* [Aim of the task]:
Reproduce the closing run of lines below verbatim, from the line that contains "[Happy Easter Day 2026 Photo" up to and including the final line.

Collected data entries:

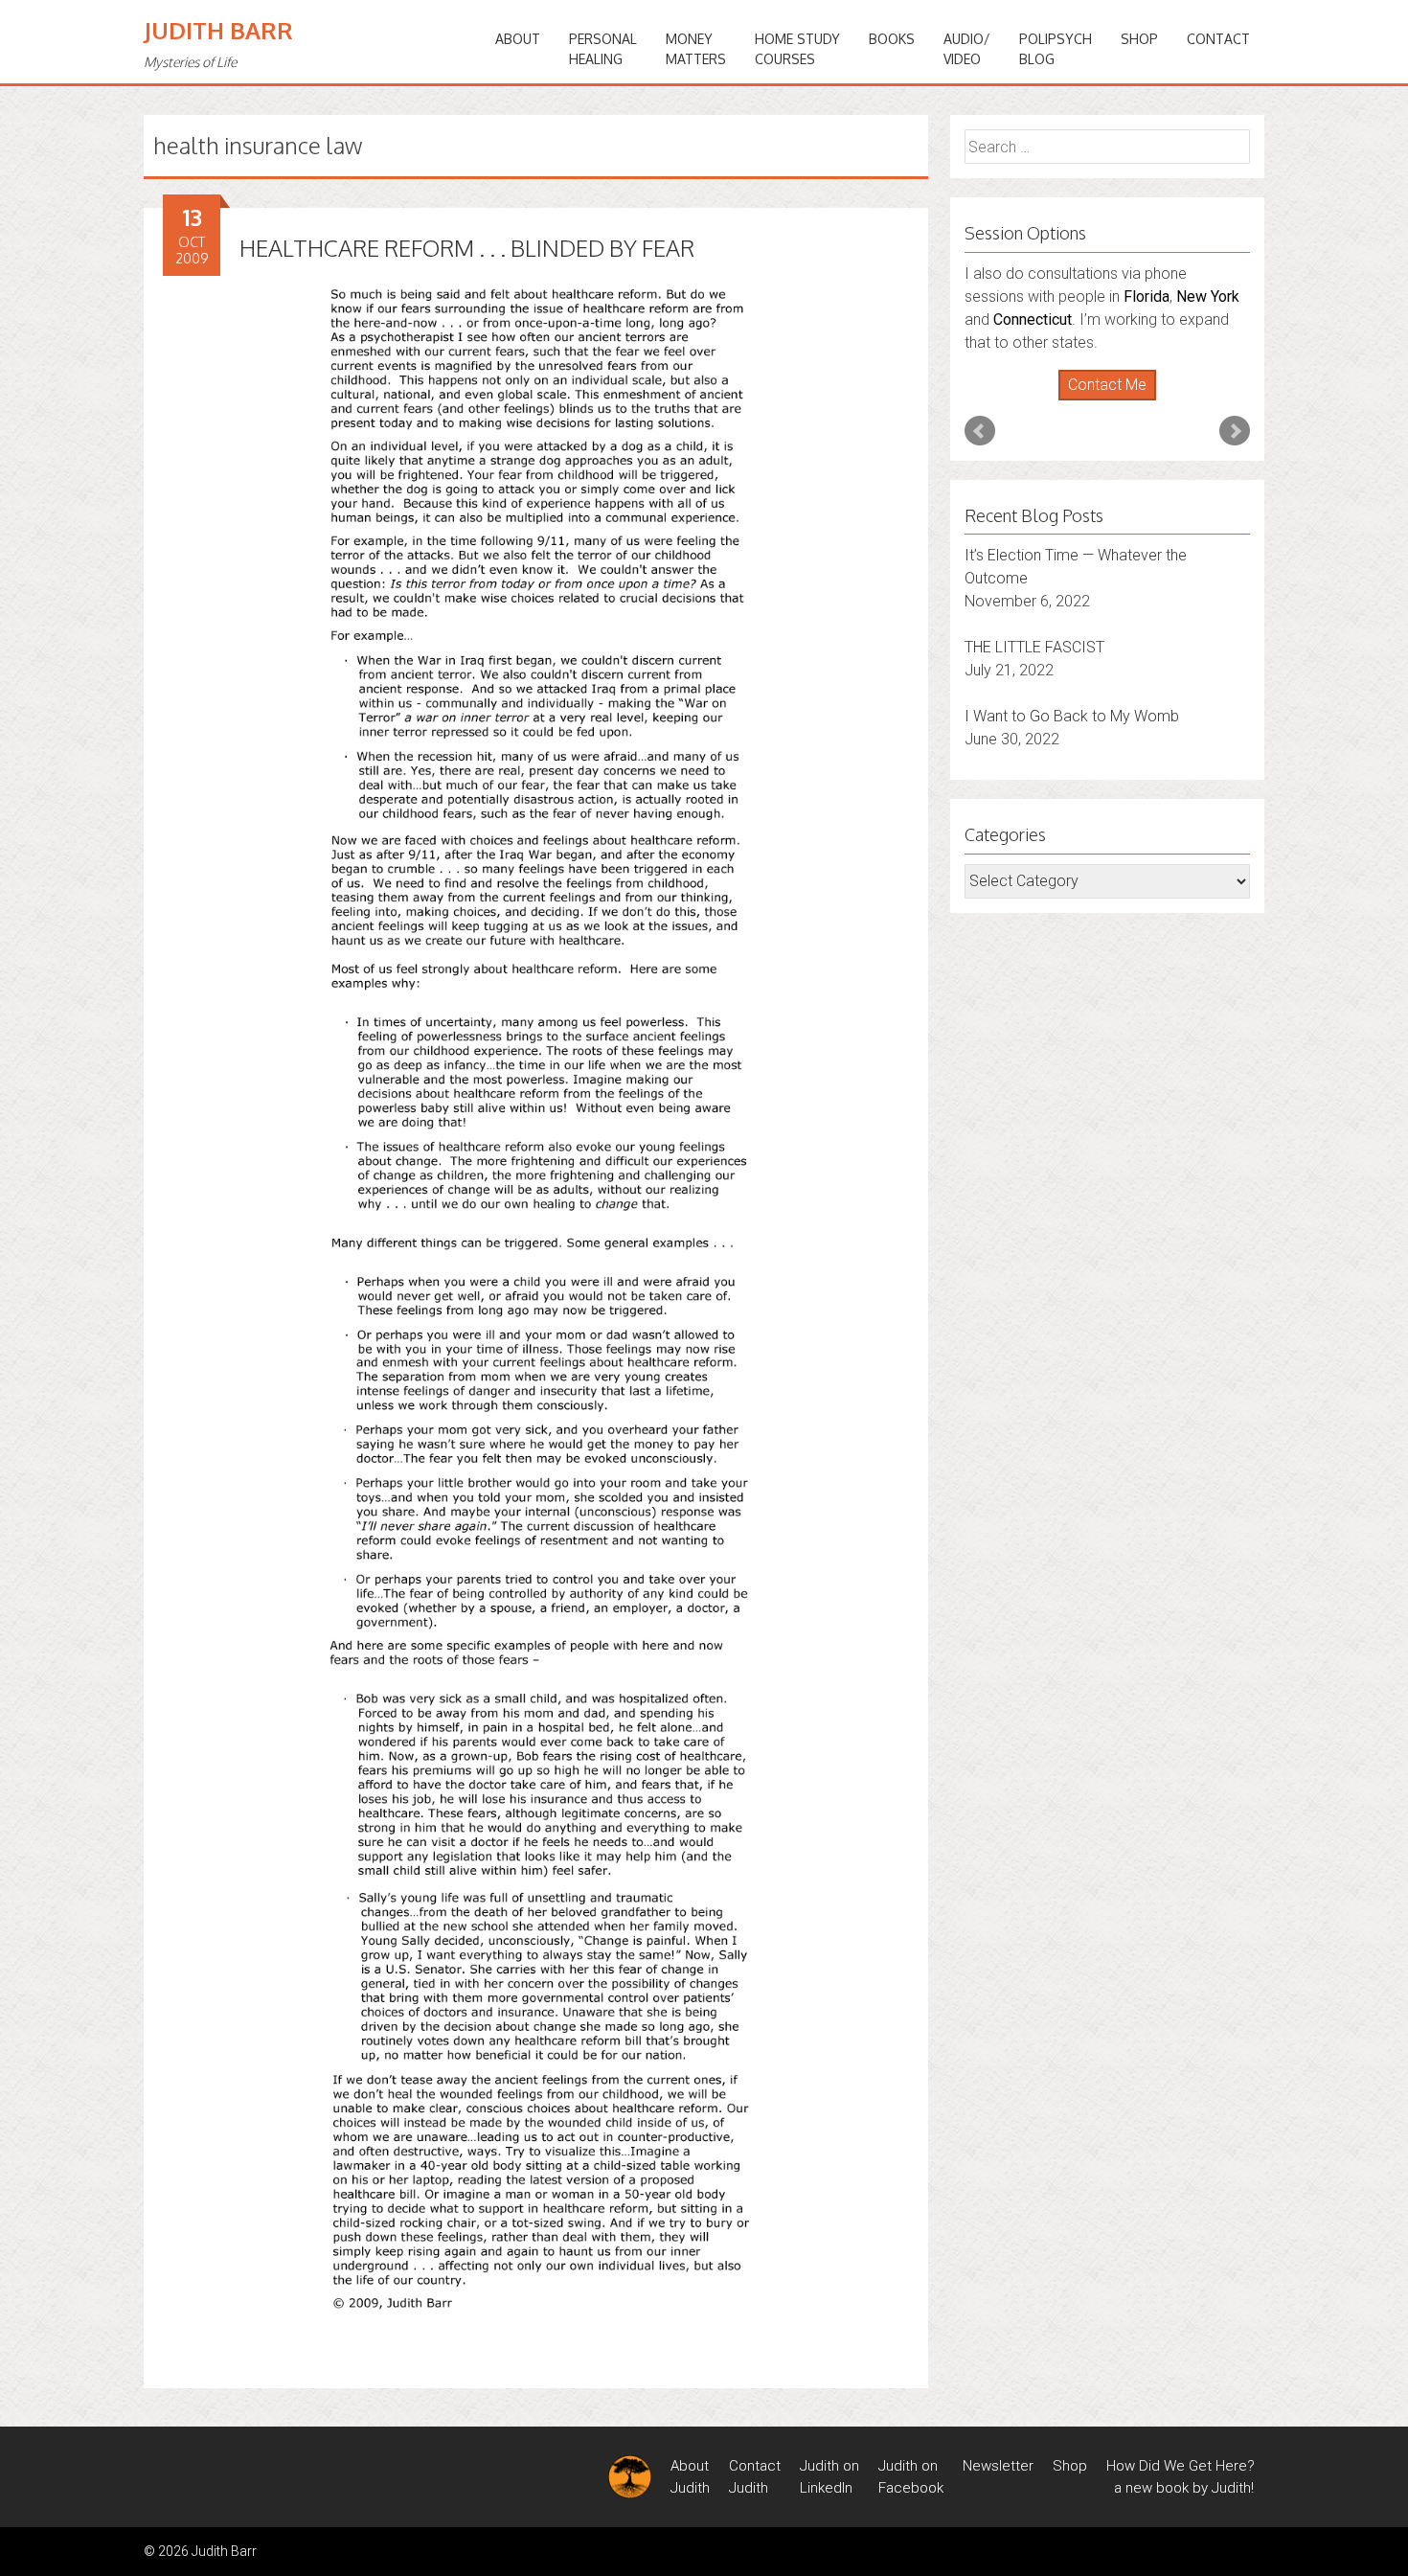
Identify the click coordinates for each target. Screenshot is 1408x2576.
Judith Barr (218, 30)
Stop (1115, 401)
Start (1100, 401)
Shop (1139, 39)
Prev (980, 431)
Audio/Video (966, 49)
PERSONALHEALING (603, 49)
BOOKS (892, 39)
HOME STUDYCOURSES (797, 49)
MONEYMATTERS (696, 49)
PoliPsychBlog (1055, 49)
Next (1234, 431)
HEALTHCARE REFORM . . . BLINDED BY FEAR (466, 247)
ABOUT (517, 39)
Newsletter (998, 2465)
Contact (1218, 39)
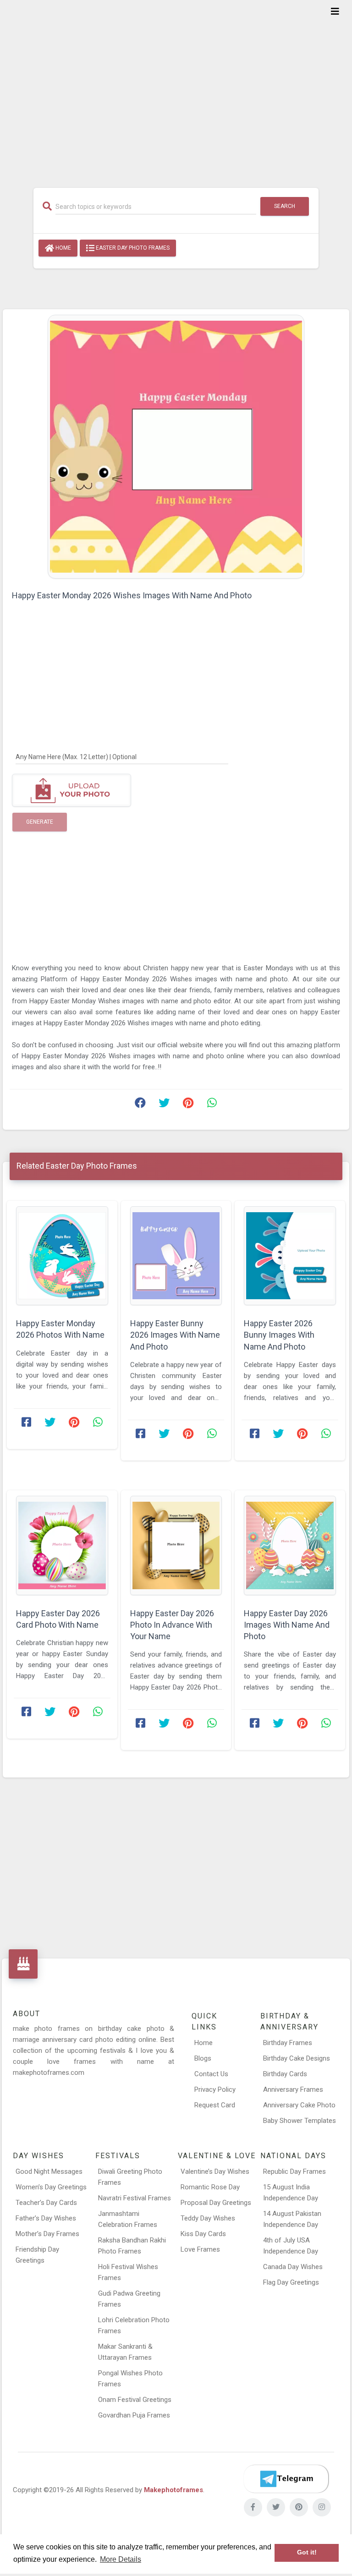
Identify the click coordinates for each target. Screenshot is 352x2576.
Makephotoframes (173, 2490)
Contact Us (211, 2074)
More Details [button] (120, 2559)
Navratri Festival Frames (134, 2198)
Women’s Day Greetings (51, 2187)
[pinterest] (299, 2507)
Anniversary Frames (293, 2089)
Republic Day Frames (294, 2171)
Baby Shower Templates (299, 2121)
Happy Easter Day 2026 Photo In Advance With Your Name (172, 1624)
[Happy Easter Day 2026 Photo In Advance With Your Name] (176, 1545)
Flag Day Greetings (291, 2282)
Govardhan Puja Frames (134, 2415)
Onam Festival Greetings (134, 2400)
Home (62, 248)
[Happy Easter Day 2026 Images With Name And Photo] (290, 1545)
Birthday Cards (285, 2074)
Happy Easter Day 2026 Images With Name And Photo (287, 1624)
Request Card (214, 2105)
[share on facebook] (140, 1105)
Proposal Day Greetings (216, 2203)
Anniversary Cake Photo (299, 2105)
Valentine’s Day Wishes (215, 2171)
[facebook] (253, 2507)
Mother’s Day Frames (47, 2234)
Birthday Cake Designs (296, 2058)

* [Written solution]:
[Happy Easter Day 2026 Photo In Advance With Your Name] (176, 1545)
Flag Day Greetings (291, 2282)
Govardhan Puja Frames (134, 2415)
Onam Festival Greetings (134, 2400)
Home (62, 248)
[Happy Easter Day 2026 Images With Name And Photo] (290, 1545)
Birthday Cards (285, 2074)
Happy Easter Day 2026 Images With Name And Photo (287, 1624)
Request Card (214, 2105)
[share on facebook] (140, 1105)
Proposal Day Greetings (216, 2203)
Anniversary Cake Photo (299, 2105)
Valentine’s Day Wishes (215, 2171)
[facebook] (253, 2507)
Mother’s Day Frames (47, 2234)
Birthday Cake Designs (296, 2058)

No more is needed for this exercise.